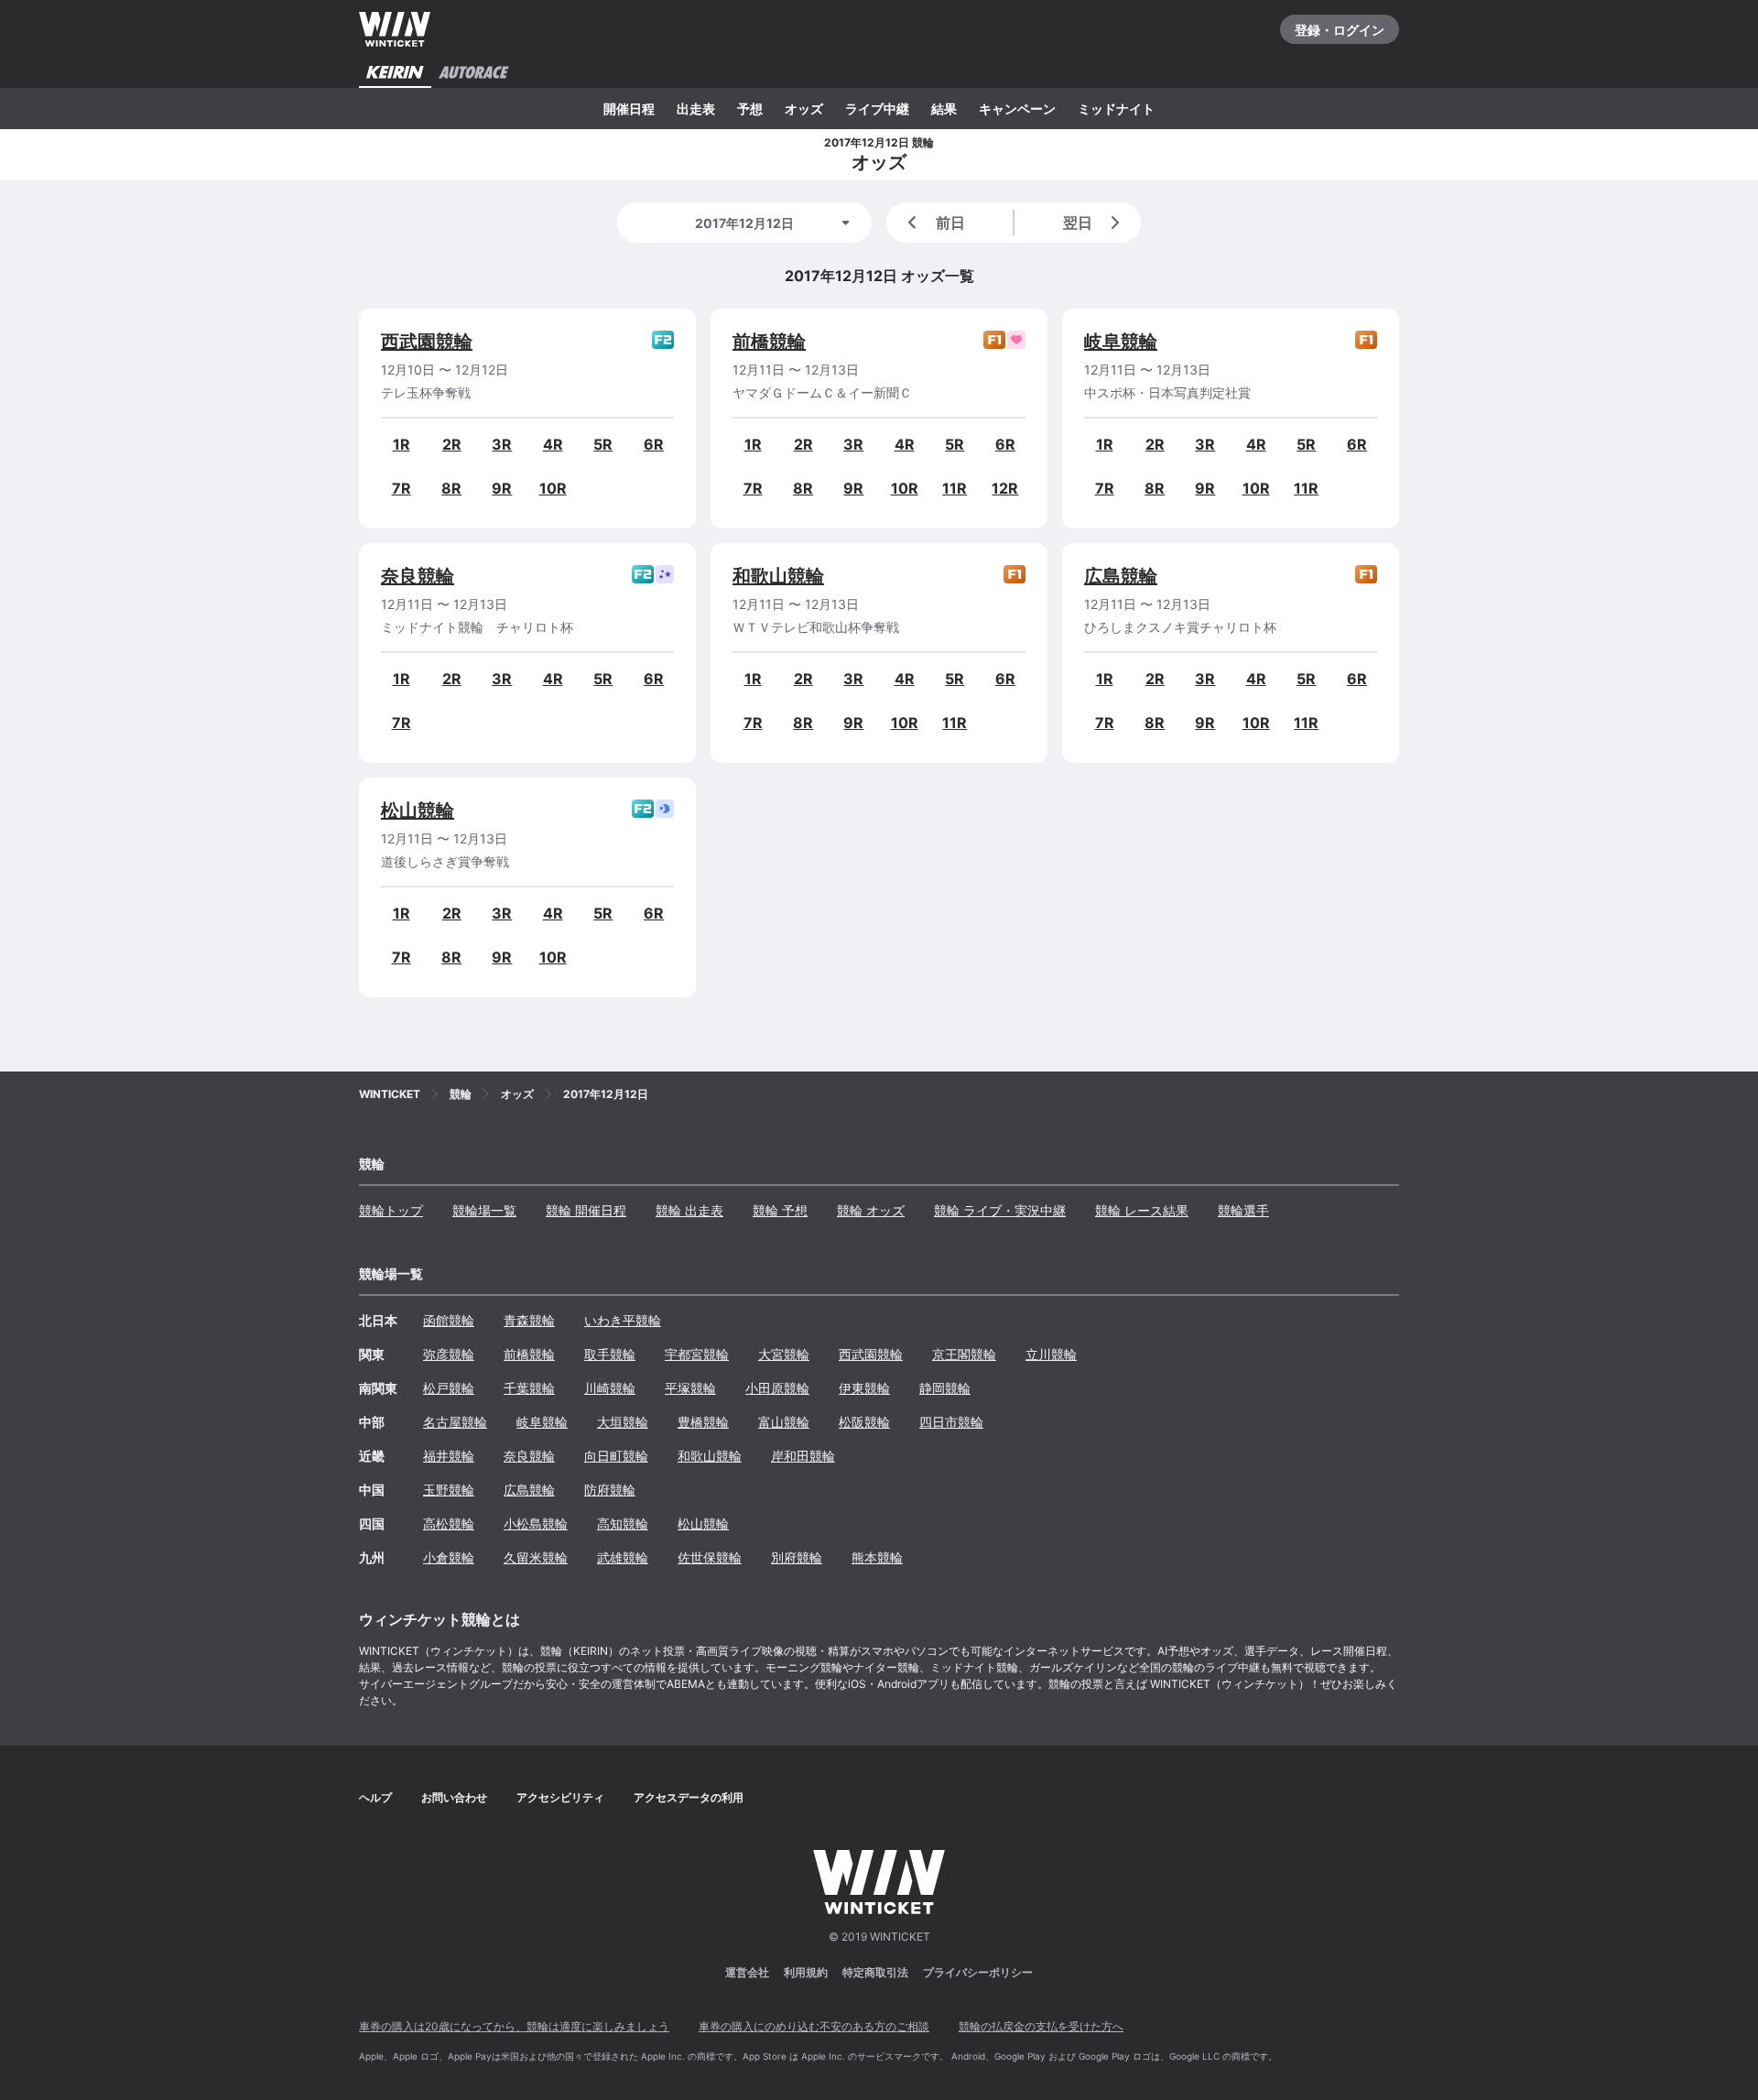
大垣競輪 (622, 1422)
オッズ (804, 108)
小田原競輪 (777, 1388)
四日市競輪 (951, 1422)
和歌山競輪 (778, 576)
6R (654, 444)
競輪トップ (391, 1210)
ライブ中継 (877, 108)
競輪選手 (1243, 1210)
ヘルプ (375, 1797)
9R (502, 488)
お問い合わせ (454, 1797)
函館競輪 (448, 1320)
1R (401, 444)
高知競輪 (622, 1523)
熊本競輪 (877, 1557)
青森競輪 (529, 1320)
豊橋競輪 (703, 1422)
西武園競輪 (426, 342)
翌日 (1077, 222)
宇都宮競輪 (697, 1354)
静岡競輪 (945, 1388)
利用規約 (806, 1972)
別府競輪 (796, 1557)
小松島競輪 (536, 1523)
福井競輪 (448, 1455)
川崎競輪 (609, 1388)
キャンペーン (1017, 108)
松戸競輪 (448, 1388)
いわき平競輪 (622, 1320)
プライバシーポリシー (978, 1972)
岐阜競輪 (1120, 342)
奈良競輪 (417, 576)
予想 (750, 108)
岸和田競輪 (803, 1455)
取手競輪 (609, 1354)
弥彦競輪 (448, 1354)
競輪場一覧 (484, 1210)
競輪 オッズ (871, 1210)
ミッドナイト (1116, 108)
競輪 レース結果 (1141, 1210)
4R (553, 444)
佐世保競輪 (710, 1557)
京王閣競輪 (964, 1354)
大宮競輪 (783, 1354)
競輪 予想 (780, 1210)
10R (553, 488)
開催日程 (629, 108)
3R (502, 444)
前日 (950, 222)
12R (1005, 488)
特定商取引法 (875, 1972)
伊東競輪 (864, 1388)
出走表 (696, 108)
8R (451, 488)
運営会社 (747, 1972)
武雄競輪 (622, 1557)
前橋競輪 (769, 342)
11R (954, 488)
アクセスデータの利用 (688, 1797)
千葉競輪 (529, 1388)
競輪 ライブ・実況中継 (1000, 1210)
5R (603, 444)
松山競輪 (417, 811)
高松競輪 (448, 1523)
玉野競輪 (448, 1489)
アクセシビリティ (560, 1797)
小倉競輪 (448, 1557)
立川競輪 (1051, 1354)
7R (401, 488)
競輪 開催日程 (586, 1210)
* * *
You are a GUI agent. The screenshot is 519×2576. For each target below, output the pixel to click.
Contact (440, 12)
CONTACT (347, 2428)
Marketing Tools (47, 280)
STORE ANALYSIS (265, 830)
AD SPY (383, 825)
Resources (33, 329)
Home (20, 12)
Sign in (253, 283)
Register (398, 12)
---
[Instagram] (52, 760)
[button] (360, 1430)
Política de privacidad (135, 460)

■ **Task**
Give again exactly, and only, the lines above starting at the one with "翌日 (1077, 222)" and ending at the one with "競輪 開催日程 (586, 1210)".

■ **Written solution**
翌日 (1077, 222)
宇都宮競輪 (697, 1354)
静岡競輪 (945, 1388)
利用規約 (806, 1972)
別府競輪 (796, 1557)
小松島競輪 (536, 1523)
福井競輪 (448, 1455)
川崎競輪 (609, 1388)
キャンペーン (1017, 108)
松戸競輪 (448, 1388)
いわき平競輪 (622, 1320)
プライバシーポリシー (978, 1972)
岐阜競輪 (1120, 342)
奈良競輪 (417, 576)
予想 (750, 108)
岸和田競輪 (803, 1455)
取手競輪 (609, 1354)
弥彦競輪 (448, 1354)
競輪場一覧 (484, 1210)
競輪 オッズ (871, 1210)
ミッドナイト (1116, 108)
競輪 レース結果 (1141, 1210)
4R (553, 444)
佐世保競輪 (710, 1557)
京王閣競輪 (964, 1354)
大宮競輪 (783, 1354)
競輪 予想 (780, 1210)
10R (553, 488)
開催日程 (629, 108)
3R (502, 444)
前日 (950, 222)
12R (1005, 488)
特定商取引法 (875, 1972)
伊東競輪 (864, 1388)
出走表 (696, 108)
8R (451, 488)
運営会社 (747, 1972)
武雄競輪 (622, 1557)
前橋競輪 (769, 342)
11R (954, 488)
アクセスデータの利用 (688, 1797)
千葉競輪 (529, 1388)
競輪 ライブ・実況中継 (1000, 1210)
5R (603, 444)
松山競輪 (417, 811)
高松競輪 (448, 1523)
玉野競輪 (448, 1489)
アクセシビリティ (560, 1797)
小倉競輪 (448, 1557)
立川競輪 (1051, 1354)
7R (401, 488)
競輪 開催日程 (586, 1210)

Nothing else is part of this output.